When making a crucial business decision, it is only natural to seek out facts and projections to make an informed choice. For most, this means turning to analytics—to data—because “numbers don’t lie.” However, the popular expression is rooted in the belief that numbers cannot hold biases. Yet, how we determine what data to analyze is riddled with imperfections: Is the sample representative? Can this data answer my questions? Do I have the means of analyzing this information? The list goes on.
To address these concerns, good analytics projects spend upwards of 80% of the time conducting data preparation—finding, cleaning, and sending data for analysis. While not as glamorous as analyzing the data itself, data preparation is the bedrock of analytics.
What is data preparation?
Garbage in, garbage out. The first step in preparing data is deciding what to collect and later input in the analytics platform. Finding data requires an ability to precisely search across the enterprise to pluck out relevant information, typically using metadata (user, document age, location, etc.) and content, the textual substance within the data. For example, if you are curious about employee opinion on a new policy, you would have to narrow your collection efforts to just the affected employees’ communications that reference the policy.
To confirm that the data you collected aligns with what you hoped to find when selecting your search criteria, you have to profile and explore the data. Some baseline hit terms reports (the number of times a particular phrase or word was used) and network maps (who is represented and how they are connected) can show an overview of the collected data. Ideally, in this preliminary review, you will already begin to see patterns and similarities that indicate what you gathered can answer your original questions. However, noticing issues with the data set—inconsistencies, extrema, missing data, or other hazards—can help you refine your search and will serve as the basis for data cleaning.
Cleaning data, also referred to as scrubbing or cleansing, is the process of making your data usable. This involves remedying the possible issues you found while exploring the data, removing irrelevant, incomplete, and abnormal data points from the set. For projects involving sensitive information, cleaning also requires removing personally identifiable information, as required by privacy laws such as GDPR and CCPA.
An integral part of making data usable is ensuring that it is uniformly structured and organized in a single format. For example, if your analytics project requires both emails and collaboration platform messages, you have to transform them to be the same so that they can be analyzed together.
Confirm and Send
Before sending data off for analysis, you should verify its quality, validity, and accuracy. This stage is similar to exploring and profiling data—which is done before cleaning. Basic data and file analysis can visualize your findings, confirm they are representative of what you want to examine, and ensure there are no issues that could throw the analytics platform off.
With your data set perfectly curated and cleaned, there is nothing left to do but to send it out for analysis. Typically referred to as publishing, this step involves exporting the data set in a usable format (e.g., JSON) to an analytics platform where you can run the tests you desire.
The Importance of Good Data
Your analytics are only as good as your data. Obtaining good data requires the ability to store, manage, and search information across the enterprise.

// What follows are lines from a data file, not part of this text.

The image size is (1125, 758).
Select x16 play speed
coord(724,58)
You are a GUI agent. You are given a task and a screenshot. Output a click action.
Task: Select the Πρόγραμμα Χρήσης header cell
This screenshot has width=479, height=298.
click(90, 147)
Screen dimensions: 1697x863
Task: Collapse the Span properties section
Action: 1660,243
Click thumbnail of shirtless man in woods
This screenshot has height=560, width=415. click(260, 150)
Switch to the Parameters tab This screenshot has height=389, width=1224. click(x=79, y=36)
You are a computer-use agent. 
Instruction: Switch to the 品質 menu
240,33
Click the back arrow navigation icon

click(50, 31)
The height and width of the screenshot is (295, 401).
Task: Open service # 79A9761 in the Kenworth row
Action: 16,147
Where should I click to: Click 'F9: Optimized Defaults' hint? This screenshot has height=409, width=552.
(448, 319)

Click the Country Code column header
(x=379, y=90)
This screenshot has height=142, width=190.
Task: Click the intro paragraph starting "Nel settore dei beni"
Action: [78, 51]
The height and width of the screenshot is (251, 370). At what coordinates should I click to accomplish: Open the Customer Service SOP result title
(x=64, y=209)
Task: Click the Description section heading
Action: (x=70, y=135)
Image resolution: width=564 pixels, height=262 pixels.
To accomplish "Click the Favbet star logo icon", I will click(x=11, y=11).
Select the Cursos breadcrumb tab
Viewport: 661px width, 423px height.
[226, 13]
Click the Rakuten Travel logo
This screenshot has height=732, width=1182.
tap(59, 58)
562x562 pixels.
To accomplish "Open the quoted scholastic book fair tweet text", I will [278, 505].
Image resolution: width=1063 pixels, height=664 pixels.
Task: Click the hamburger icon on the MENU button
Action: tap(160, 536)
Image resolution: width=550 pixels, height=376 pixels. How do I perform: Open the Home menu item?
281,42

In other words, good data requires established information governance.
As enterprise control over data increases, so too does its ability to conduct analytics. For the most part, current analytics projects are dependent on specific external collection, such as surveys. However, emerging methods go straight to the source and leverage electronic communications and files to understand the workforce. For example, organizations can gauge employee opinion by looking at the average positivity of language used when virtually collaborating. This method elevates analytics from depicting a single moment in time to encapsulating a living picture of the organization that can be updated on an ongoing or ad hoc basis—all while being more accurate and having fewer biases.
Future blogs will continue to expand on the analytics workflow and explore ways to optimize the process for speed, accuracy, and to answer larger, previously unanswerable questions.